Le but final serait de créer le corpus lexical et grammatical du laaliih, comme une application de cette sorte de « moteur d’inférence linguistique » qui donne à partir d’une racine les potentiels mots de la même racine, ayant la même signification mais utilisés dans les autres variantes du parlé de la langue mère.
Il faudra l’enseigner afin qu’il entre en usage le plutôt possible.
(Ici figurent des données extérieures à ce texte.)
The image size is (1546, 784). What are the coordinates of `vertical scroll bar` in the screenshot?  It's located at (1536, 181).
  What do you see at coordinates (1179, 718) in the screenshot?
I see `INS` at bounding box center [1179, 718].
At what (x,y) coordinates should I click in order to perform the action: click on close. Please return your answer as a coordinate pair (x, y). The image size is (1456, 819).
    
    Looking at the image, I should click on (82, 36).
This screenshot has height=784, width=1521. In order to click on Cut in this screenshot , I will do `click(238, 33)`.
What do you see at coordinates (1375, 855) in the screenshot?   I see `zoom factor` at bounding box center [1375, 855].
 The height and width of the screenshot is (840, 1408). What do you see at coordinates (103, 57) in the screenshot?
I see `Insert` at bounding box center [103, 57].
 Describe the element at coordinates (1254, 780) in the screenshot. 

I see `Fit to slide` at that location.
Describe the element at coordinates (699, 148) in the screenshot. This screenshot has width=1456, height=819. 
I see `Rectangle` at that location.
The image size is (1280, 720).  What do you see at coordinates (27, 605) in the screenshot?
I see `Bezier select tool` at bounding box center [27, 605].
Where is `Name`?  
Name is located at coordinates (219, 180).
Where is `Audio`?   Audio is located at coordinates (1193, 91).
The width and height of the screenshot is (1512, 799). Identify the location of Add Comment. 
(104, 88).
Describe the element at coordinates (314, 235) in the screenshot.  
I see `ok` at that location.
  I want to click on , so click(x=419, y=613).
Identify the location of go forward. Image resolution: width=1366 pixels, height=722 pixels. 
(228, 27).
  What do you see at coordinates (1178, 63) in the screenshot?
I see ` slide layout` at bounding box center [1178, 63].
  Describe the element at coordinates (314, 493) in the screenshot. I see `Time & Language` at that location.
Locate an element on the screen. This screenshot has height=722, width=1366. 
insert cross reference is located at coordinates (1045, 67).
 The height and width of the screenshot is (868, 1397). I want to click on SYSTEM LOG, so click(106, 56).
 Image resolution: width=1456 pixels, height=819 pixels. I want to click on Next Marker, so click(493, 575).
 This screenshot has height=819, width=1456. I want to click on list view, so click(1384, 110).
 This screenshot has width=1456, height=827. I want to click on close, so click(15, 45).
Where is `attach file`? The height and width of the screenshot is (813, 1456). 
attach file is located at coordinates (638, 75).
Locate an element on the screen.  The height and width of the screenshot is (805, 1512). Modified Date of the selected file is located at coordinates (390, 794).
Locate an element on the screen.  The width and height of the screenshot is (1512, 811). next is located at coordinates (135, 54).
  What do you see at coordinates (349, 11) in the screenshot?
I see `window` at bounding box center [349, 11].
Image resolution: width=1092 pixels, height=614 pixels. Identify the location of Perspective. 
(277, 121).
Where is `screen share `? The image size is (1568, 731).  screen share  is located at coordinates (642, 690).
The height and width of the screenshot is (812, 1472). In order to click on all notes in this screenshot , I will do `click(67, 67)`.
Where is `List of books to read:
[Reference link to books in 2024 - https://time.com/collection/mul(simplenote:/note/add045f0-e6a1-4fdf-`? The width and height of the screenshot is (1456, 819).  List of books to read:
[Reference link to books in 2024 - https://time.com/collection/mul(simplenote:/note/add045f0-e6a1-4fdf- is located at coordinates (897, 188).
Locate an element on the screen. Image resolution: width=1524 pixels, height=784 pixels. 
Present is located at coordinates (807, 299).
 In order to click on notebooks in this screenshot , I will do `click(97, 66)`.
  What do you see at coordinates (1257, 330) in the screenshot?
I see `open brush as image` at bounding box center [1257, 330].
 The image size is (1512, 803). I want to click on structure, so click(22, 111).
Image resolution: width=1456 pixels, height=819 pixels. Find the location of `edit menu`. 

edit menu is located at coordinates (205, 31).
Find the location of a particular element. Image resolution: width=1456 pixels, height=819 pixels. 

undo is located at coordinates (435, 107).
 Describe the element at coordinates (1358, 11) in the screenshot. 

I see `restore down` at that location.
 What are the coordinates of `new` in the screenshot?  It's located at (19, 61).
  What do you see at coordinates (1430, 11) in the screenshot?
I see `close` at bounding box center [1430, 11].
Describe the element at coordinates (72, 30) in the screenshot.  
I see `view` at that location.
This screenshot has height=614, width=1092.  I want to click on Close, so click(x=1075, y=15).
La méthode devrait rendre l’apprenti lettré à la fin même de son alphabétisation !
Si le laaliih est écrit, l'impropriété des termes et la confusion des idées que l’on peut constater dans les différents écrits des « ghomala’ » bantous fera place à un outil qui par sa démarche éclairée et méthodique, la pensée s'exprimant facilement, formera un caractère de raison et de probité qui provoquera un réveil cultuelle général des peuples au parlé laaliih, comparable à la renaissance en Europe à la fin du « moyen âge ».
Il y aura une contribution africaine à la théologie, à l’éducation et à la culture humaniste du monde, une contribution africaine à la philosophie et à la science et à leurs retombés, que sont les arts, les techniques et les métiers, avec l’accès corollaire de tout un chacun à l’univers du savoir et à la joie de cesser d’ignorer.
Il s’agit de provoquer la révolution culturelle qui va améliorer le sort de l'espèce humaine de chez nous. C’est un impératif écologique.
Grâce au réveil de l’unification de la langue laaliih, notre langue et nos cœurs seront à l'unisson. C’est ainsi que se bâtissent les nations viables.